If $S=R/Nil(R)$ is a quotient ring then $Nil(S)=\{0_s\}$

Question

Let $R$ be a commutative ring (why do we need this here?), $Nil(R)\trianglelefteq R$ is the subring of all nilpotent elements of $R$. Let $S=R/Nil(R)$. Prove that $Nil(S)=\{0_S\}$.

My approach:

The cosets of $S$ are of the form $r+Nil(R), \forall r\in R$. If we pick an element $r_1 \in R\backslash Nil(R)$ then $r_1+Nil(R)\in R/Nil(R)$. We can now observe that $(r_1+Nil(R))^m\ne 0$, for any integer $m>k$, where $k$ satisfies $n^k=0$. We can thus conclude that $Nil(S)=\emptyset$. But I'm probably wrong because what needs to be proved is that $Nil(S) = \{0_S\}$. But what is $0_S$ after all? I thought it should be $Nil(S)$, or is $Nil(S)=1_S$?

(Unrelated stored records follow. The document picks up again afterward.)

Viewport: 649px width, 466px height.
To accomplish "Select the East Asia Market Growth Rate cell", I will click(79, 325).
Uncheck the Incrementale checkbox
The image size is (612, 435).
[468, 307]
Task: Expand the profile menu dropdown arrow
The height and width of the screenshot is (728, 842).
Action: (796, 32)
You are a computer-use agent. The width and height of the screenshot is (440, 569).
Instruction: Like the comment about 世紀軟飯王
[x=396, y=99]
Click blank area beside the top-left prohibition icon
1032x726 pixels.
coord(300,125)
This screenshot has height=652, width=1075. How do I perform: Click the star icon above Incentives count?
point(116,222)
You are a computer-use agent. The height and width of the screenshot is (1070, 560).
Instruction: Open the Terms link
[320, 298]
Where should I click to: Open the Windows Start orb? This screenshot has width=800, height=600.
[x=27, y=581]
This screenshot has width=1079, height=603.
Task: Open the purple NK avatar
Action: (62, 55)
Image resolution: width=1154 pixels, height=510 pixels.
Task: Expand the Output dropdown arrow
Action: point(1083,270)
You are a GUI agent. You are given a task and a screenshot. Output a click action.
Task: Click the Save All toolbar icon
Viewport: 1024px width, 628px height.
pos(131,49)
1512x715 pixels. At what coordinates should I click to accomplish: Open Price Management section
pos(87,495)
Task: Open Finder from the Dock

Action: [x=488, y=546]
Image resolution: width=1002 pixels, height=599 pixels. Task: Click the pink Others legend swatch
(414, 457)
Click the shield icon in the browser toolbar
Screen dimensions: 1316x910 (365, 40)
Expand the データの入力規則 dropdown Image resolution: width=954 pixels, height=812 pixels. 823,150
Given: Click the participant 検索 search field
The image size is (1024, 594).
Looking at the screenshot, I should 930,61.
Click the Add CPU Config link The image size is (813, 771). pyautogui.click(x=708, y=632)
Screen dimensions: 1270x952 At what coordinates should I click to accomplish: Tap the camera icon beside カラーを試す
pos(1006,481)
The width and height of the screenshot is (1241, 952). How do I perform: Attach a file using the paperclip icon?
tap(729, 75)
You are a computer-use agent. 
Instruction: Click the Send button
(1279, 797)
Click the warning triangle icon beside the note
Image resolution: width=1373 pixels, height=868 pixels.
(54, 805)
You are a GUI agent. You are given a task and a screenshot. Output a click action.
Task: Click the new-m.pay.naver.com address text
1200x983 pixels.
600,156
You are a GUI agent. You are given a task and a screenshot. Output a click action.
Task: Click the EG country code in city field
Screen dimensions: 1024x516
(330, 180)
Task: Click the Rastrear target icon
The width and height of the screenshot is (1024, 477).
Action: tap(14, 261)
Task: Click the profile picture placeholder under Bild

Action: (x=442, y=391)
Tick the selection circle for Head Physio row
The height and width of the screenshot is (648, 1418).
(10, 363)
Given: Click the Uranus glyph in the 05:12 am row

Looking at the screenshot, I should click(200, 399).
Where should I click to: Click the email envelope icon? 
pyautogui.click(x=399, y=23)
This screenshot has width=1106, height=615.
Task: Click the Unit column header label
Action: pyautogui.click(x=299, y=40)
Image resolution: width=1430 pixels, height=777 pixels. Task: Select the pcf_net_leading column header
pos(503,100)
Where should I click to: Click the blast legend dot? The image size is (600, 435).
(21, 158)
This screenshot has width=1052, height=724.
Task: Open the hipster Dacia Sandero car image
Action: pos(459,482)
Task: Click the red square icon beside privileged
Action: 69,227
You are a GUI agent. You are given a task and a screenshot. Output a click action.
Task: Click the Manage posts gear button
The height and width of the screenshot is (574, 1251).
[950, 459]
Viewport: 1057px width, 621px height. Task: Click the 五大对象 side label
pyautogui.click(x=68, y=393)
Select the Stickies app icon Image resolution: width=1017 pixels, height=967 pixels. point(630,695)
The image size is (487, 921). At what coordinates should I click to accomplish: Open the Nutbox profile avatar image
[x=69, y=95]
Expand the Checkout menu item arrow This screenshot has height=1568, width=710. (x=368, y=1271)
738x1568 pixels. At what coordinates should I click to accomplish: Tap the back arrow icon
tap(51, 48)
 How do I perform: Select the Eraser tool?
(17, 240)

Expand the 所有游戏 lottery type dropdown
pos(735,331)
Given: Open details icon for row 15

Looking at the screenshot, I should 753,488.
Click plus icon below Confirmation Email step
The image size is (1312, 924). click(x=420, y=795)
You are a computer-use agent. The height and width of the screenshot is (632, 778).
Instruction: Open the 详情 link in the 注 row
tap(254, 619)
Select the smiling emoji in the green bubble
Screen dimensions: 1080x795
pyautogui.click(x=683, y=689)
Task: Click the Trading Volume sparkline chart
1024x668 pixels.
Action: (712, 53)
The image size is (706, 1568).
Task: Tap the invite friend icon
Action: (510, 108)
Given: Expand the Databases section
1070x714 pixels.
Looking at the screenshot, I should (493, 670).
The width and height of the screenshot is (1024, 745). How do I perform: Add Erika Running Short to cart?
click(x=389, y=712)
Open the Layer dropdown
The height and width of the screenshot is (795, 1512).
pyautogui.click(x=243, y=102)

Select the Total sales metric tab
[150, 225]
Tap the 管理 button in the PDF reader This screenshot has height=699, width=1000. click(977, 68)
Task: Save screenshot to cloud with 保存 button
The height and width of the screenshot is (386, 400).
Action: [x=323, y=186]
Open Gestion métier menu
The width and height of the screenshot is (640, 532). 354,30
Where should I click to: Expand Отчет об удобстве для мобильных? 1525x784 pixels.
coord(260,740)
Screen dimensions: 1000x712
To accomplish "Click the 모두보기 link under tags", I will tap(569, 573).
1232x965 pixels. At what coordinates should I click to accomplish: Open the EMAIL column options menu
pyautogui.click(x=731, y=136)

Would appreciate some clarification.

Answer 1

Let be $I=Nil(R)$, we will prove that $Nil(R/I)=0$ :

Let be $a+I\in S$ and $(a+I)^n=0\Rightarrow a^n+I=0\Rightarrow a^n \in I$ , then exists $m$ where $(a^n)^m=a^{nm}=0 $, then $a$ inpotent and $a\in I$ ,so $a+I=I$ and $Nil(R/I)=0$

Answer 2

$0_S$ is the coset $Nil(R) \in R/Nil(R)$. Your issue is that you started with $r_1 \in R \setminus Nil(R)$, rather than arbitrary $r_1$.

Suppose $[r] \in S$ is the coset containing $r \in R$. If $[r] \in Nil(S)$, then $[r]^n = [r^n] = 0_S$. That means $r^n \in Nil(R)$, and subsequently $r \in Nil(R)$, so $[r] = 0_S$.

Answer 3

Since $R$ is commutative, then $(r + Nil(R))^m = r^m + Nil(R)$. Now if $(r + Nil(R))^m = 0$, then $r^m \in Nil(R)$ thus there exists an integer $n$ such that $r^{mn} = 0$, this means that $r \in Nil(R)$, then $r + Nil(R) = 0_S$.